Where the line containing "Français (117, 2442)" appears, begin retyping; continue exactly through the final line of the data. Omit every picture.

Dataset entries
▼

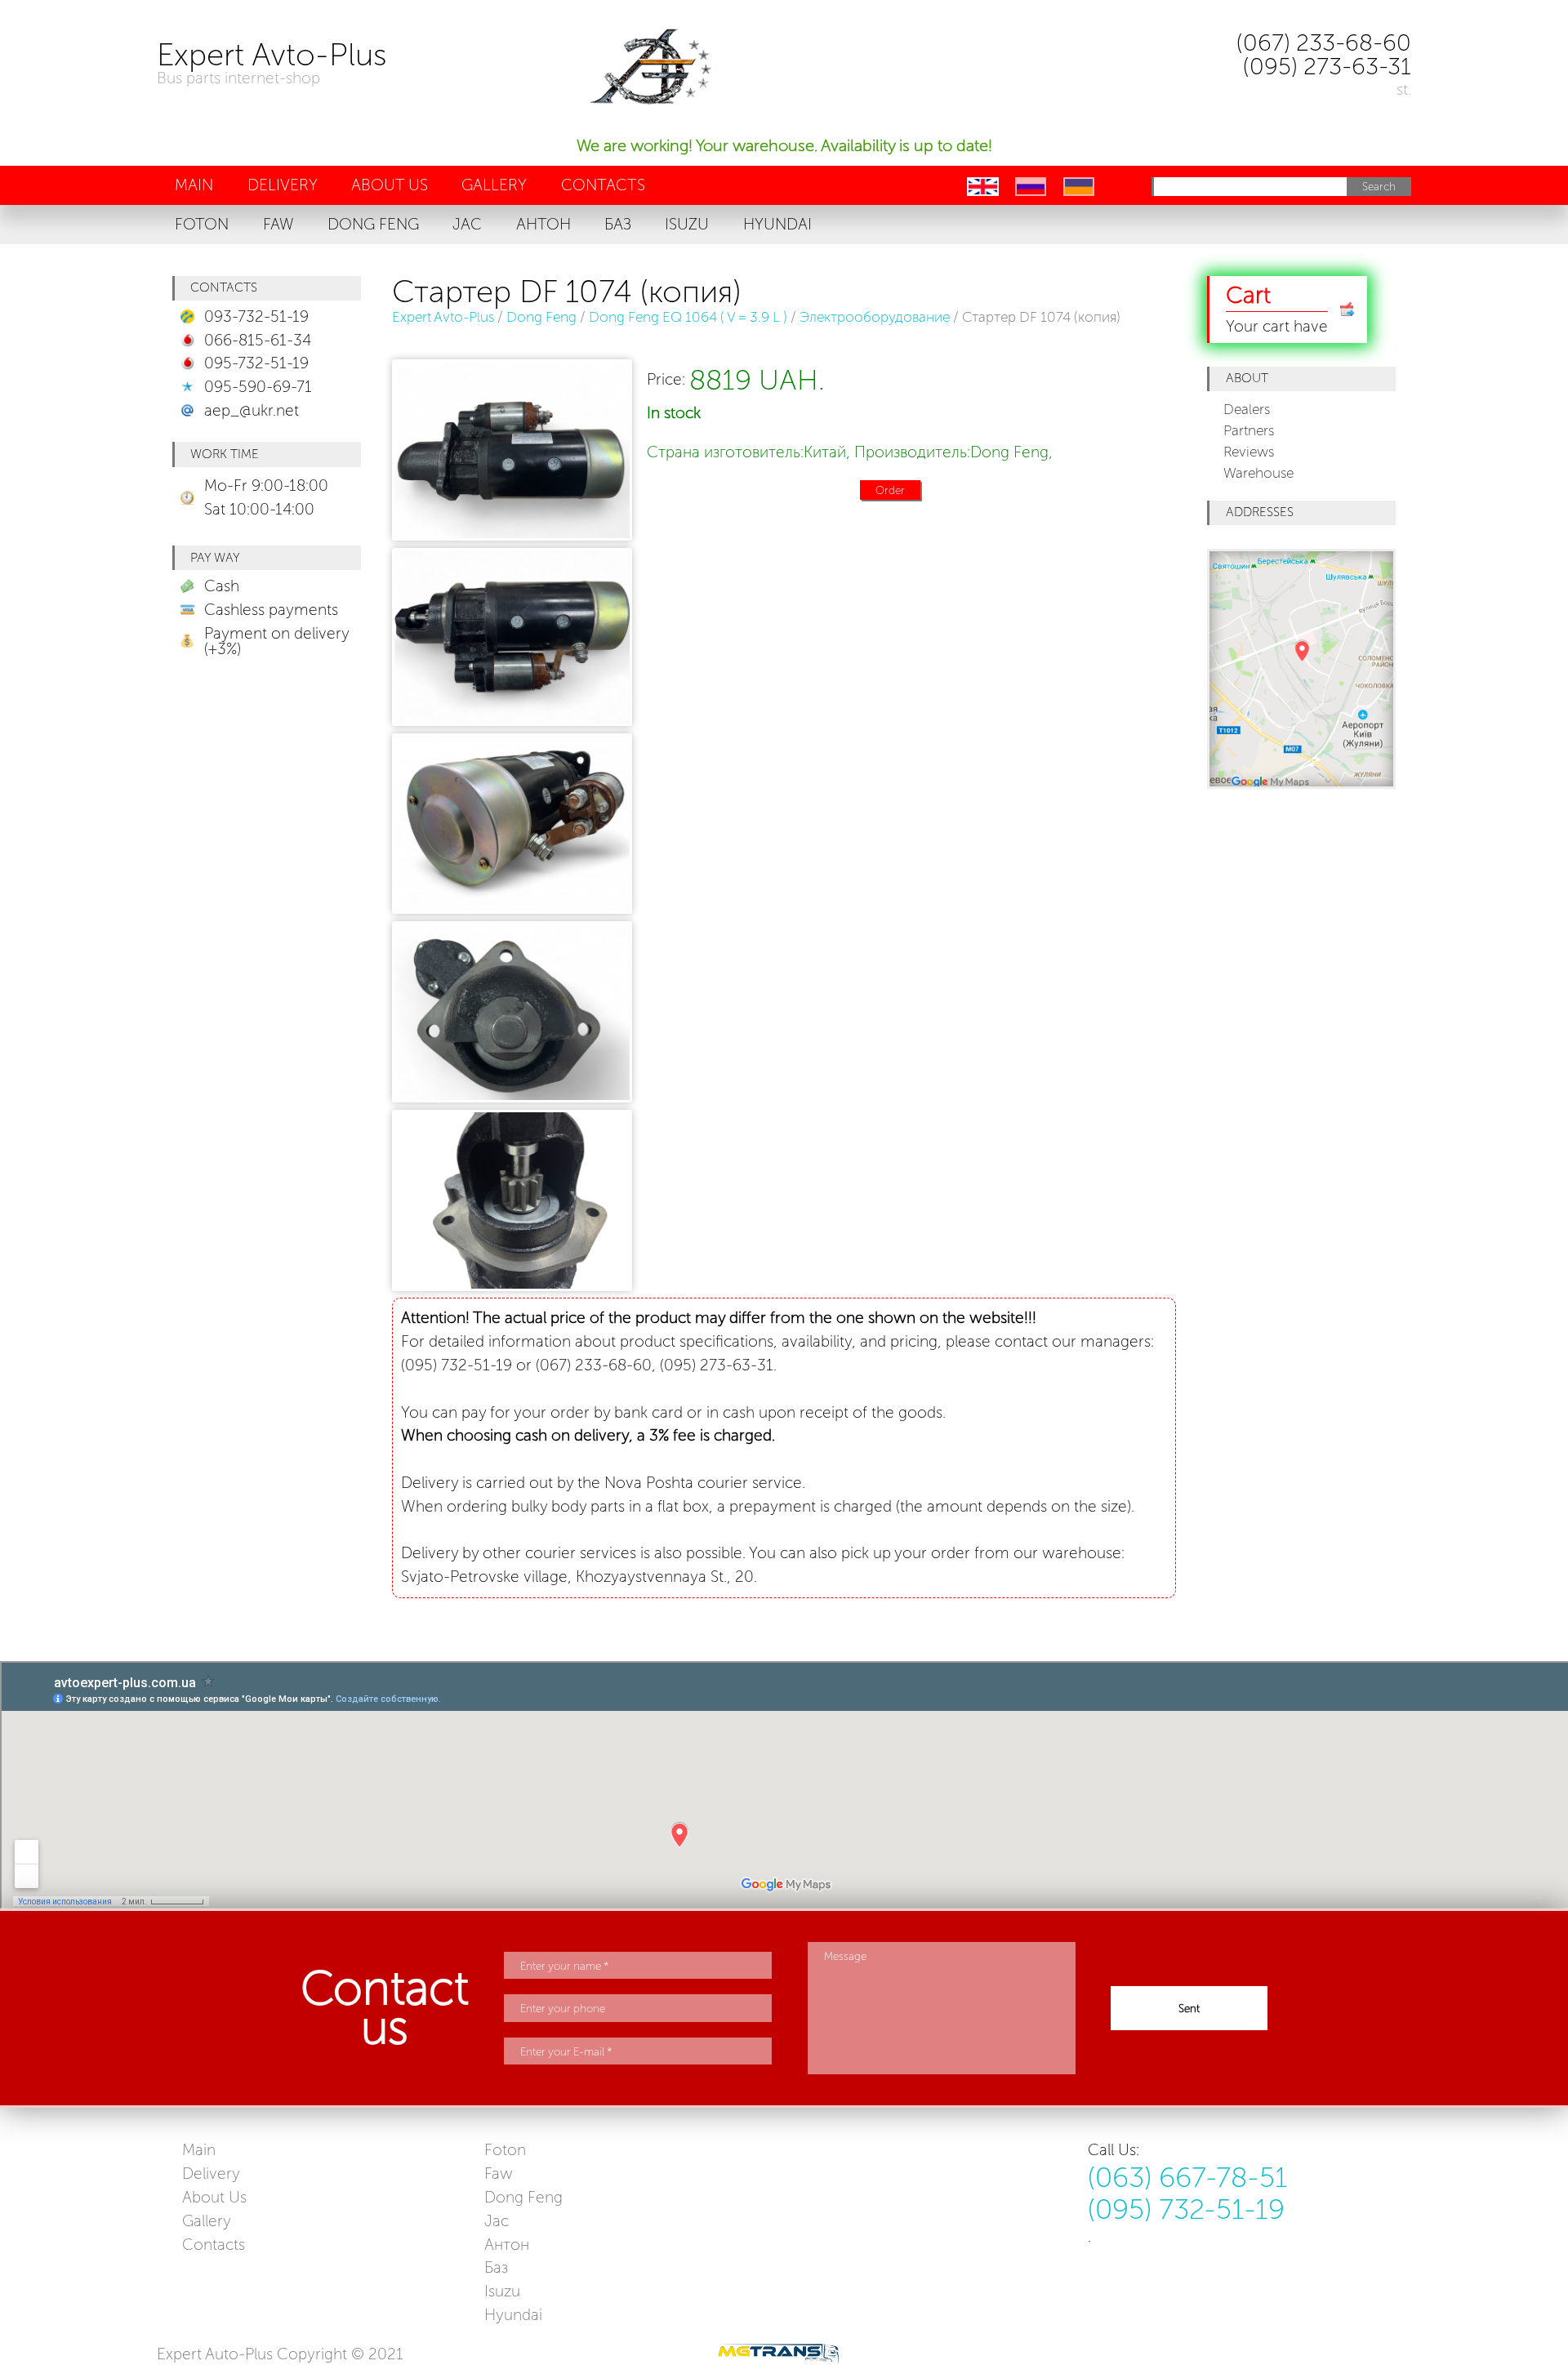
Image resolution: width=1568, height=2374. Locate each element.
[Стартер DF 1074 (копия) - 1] (512, 720)
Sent (1189, 2008)
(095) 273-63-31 (1327, 66)
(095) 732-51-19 (1186, 2209)
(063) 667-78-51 (1188, 2178)
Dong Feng (541, 317)
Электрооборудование (875, 317)
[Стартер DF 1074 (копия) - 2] (512, 908)
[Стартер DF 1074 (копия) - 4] (512, 1285)
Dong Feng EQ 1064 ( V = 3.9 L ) (688, 317)
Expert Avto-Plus (443, 317)
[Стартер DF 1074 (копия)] (509, 453)
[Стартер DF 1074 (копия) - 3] (512, 1097)
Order (890, 490)
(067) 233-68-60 (1323, 42)
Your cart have (1277, 308)
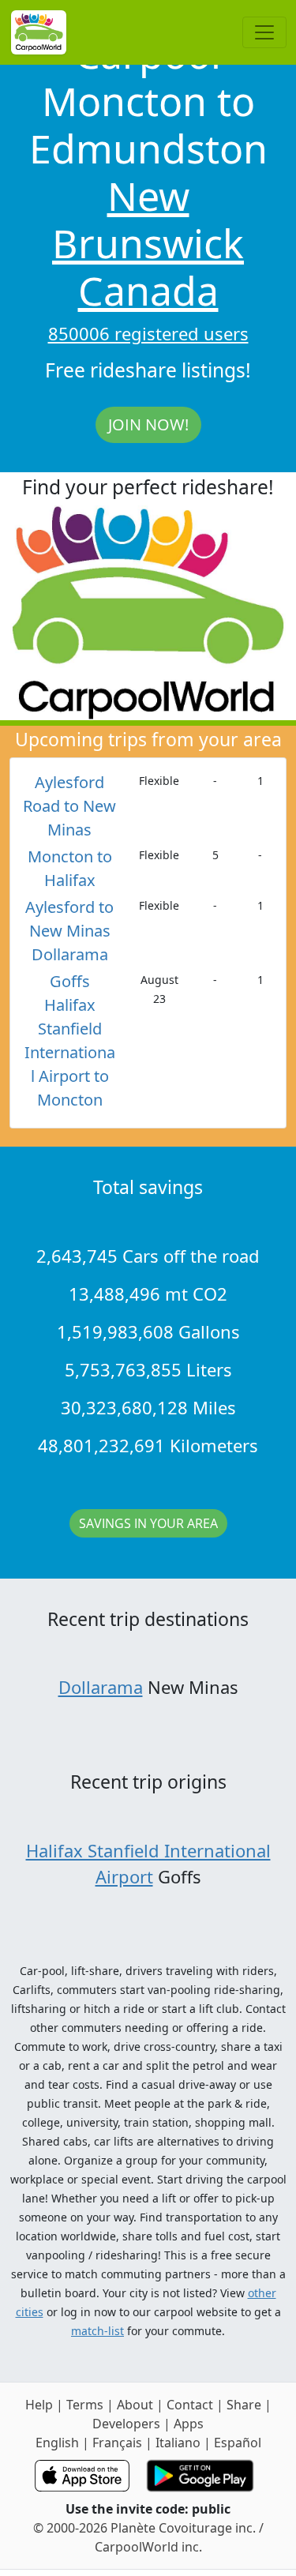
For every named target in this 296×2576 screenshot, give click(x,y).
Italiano (177, 2442)
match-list (97, 2330)
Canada (148, 290)
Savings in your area (148, 1523)
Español (237, 2442)
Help (39, 2404)
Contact (190, 2404)
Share (244, 2404)
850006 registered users (148, 333)
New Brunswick (148, 219)
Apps (189, 2423)
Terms (84, 2404)
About (135, 2404)
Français (117, 2442)
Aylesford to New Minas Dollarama (69, 930)
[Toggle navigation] (264, 32)
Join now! (148, 424)
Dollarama (100, 1687)
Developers (126, 2423)
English (57, 2442)
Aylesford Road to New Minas (69, 806)
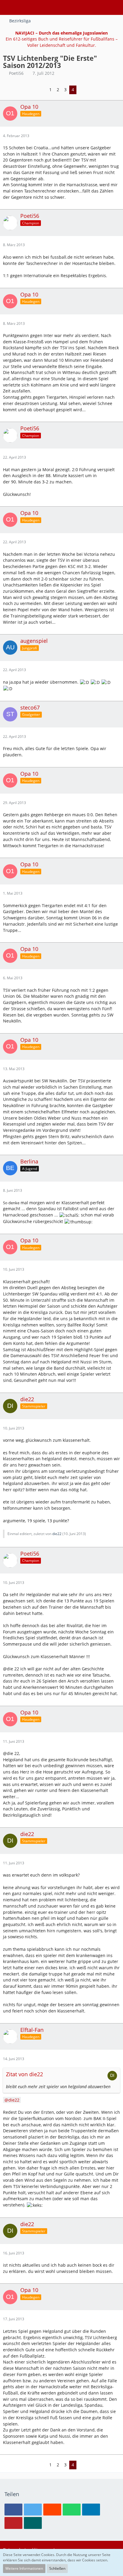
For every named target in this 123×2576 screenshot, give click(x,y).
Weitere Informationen (24, 2568)
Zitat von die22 (24, 2074)
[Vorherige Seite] (42, 90)
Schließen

▲

Task solution:
Français (117, 2442)
Aylesford to New Minas Dollarama (69, 930)
[Toggle navigation] (264, 32)
Join now! (148, 424)
Dollarama (100, 1687)
Developers (126, 2423)
English (57, 2442)
Aylesford Road to New Minas (69, 806)
For every named target in this 123×2576 screenshot, give click(x,y).
Weitere Informationen (24, 2568)
Zitat von die22 (24, 2074)
[Vorherige Seite] (42, 90)
Schließen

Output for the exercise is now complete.